● Extract

That question became suddenly urgent in a way none of us had prepared for.
What Arrives Before the News Does
Inside the bank, we learned about the arrest the way people learn about most things that happen to their institutions: through fragments, before the official version, with a texture of uncertainty that official communications never fully capture.
A colleague mentioned something to another colleague. A message moved through informal channels. By the time any formal statement was made, the building already knew, in the specific way that buildings know things, through the accumulation of quiet conversations and interrupted sentences and the particular way people avoided direct eye contact in the corridors.
What I remember most clearly is not a dramatic moment. It is the quality of the air in the building that day. The muted, careful quality of people who are continuing to work while holding something large and uncertain alongside the work.
I had been at the institution long enough to know that most days, even difficult ones, had a floor beneath them. Something to stand on. The institution itself was that floor. It had been there before you arrived, it would be there after you left, and it processed the uncertainty of ordinary professional life by being more stable than any individual within it.
That Tuesday, for the first time, the floor felt uncertain.
The Clients Arrive
Within days, the effect reached the front of the house.
Clients came in ways that were both predictable and irreducible. Predictable because financial anxiety has patterns, and those patterns were legible to anyone who had spent time in a client-facing role. Irreducible because each person who walked through the door was not a pattern. They were a person, with specific circumstances and specific fears and a specific reason why this particular uncertainty was hitting them at this particular moment.
There were the people who came to withdraw. Not all of their money, in most cases. Enough to feel like they had done something. Enough to transfer to another institution, or to hold at home for a while, or simply to look at and confirm that it was real and accessible and theirs. I understood this completely. When an institution feels less certain, making the abstract concrete is a rational response. You are not irrational when you want to hold your own money. You are doing the thing humans have always done when the systems they rely on feel less reliable.
What struck me was the demographic spread. It was not only the elderly, the people whose living memory included earlier collapses, who came in with that particular posture of worried purpose. It was people my age. People who had grown up in a period of relative financial stability, who had used digital banking for years, who had never experienced anything that looked like this. They were updating their priors in real time, and the update was painful to watch.
But there were also people who came in for different reasons.
A woman in her fifties came to deposit money. I remember the moment because it was unexpected. She pushed a substantial amount of cash across the counter and said, simply, that she had been keeping it at home for a while and had decided to bring it back. She did not want to see the bank fail. She felt it would be a shame. She said this matter-of-factly, the way you might talk about a local shop you wanted to support, and then she completed her transaction and left.
I thought about her for a long time afterward.
What Keeps a Bank Open
I want to try to describe what it actually means for a bank to stay open under conditions like this, because the phrase does not capture the reality.
Staying open is not a passive condition. It is not the absence of closing. It is a continuous active decision made by hundreds of people, every hour, to keep doing their jobs. To process the next transfer. To answer the next client question honestly. To make the next credit decision with the same care they brought to it last week.
The formal systems require this. The correspondent banking relationships require it. The regulatory obligations require it. But the formal systems do not make it happen. The formal systems provide the structure. The people inside it provide the energy.

● Set of tasks
(a) From the bank passage, output the stretch from "What Keeps a" through "it last week.".
(b) In the bank passage, what did the woman in her fifties bring to the counter, and why?
(c) Using the bank passage, explain why the narrator considers it sensible for clients to withdraw money.

● Recorded data

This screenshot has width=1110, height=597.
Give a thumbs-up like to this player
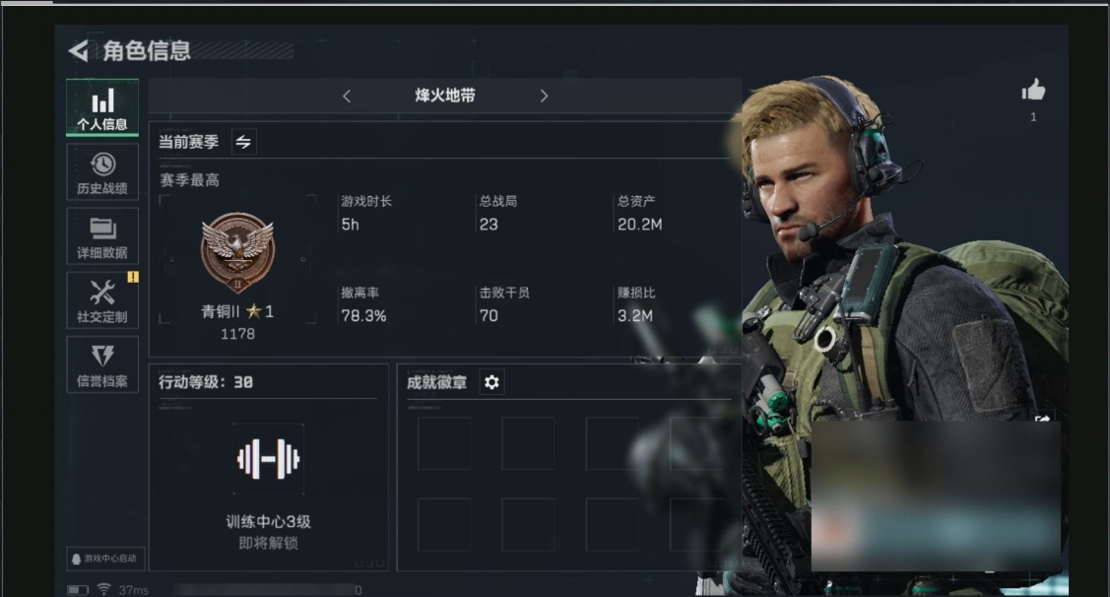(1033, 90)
==
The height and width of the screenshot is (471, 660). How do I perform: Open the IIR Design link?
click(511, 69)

● Task-by-task answers
(a)
What Keeps a Bank Open
I want to try to describe what it actually means for a bank to stay open under conditions like this, because the phrase does not capture the reality.
Staying open is not a passive condition. It is not the absence of closing. It is a continuous active decision made by hundreds of people, every hour, to keep doing their jobs. To process the next transfer. To answer the next client question honestly. To make the next credit decision with the same care they brought to it last week.

(b) She brought a substantial amount of cash she had been keeping at home, because she did not want to see the bank fail.

(c) When an institution feels less certain, making the abstract concrete is a rational response. Wanting to hold your own money is what humans have always done when the systems they rely on feel less reliable.